Under Poroshenko, the desire to join NATO was also incorporated into the country’s military doctrine in 2015. That document also formally established Russia as a “military adversary” of Kiev.

Ukraine’s NATO aspirations, however, actually date well before the February 2019 constitutional reform. The country was cozying up to the US-led bloc since the late 1990s, sending a “peacekeeping unit” to Iraq in 2002, adopting legislation allowing military access of NATO forces onto its soil in 2004, and so on.

The bloc itself formally recognized Ukraine’s aspirations in 2008, when the alliance announced in the Bucharest Summit Declaration that it welcomed “Ukraine’s and Georgia’s Euro-Atlantic aspirations for membership in NATO.” The summit participants agreed that eventually these countries would “become members of NATO.”

**INSTRUCTION 1:**
Could you print the passage on Ukraine's NATO aspirations between "Ukraine’s NATO aspirations, however, actually" and "2004, and so on.", inclusive?
**INSTRUCTION 2:**
What comes next in the passage on Ukraine's NATO aspirations? Write the continuation, starting after its last sentence.

**RECORDS SUPPLIED:**
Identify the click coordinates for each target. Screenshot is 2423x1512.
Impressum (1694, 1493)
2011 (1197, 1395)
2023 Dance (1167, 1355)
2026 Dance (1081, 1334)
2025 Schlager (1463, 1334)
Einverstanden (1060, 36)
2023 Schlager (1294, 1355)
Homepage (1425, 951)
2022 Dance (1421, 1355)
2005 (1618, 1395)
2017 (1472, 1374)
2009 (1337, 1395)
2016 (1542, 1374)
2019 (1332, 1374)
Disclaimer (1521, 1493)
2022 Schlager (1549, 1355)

**WRITTEN ANSWER 1:**
Ukraine’s NATO aspirations, however, actually date well before the February 2019 constitutional reform. The country was cozying up to the US-led bloc since the late 1990s, sending a “peacekeeping unit” to Iraq in 2002, adopting legislation allowing military access of NATO forces onto its soil in 2004, and so on.

**WRITTEN ANSWER 2:**
Moscow attacked the neighboring state following a seven-year standoff over Ukraine’s failure to implement the terms of the Minsk ceasefire agreements, and Russia’s eventual recognition of the Donbass republics in Donetsk and Lugansk. The German- and French-brokered protocols were designed to regularize the status of the breakaway regions within the Ukrainian state.

Russia has now demanded that Ukraine officially declare itself a neutral country that will never join NATO military bloc. Kiev says the Russian offensive was completely unprovoked and has denied claims it had been planning to retake the two rebellious republics by force.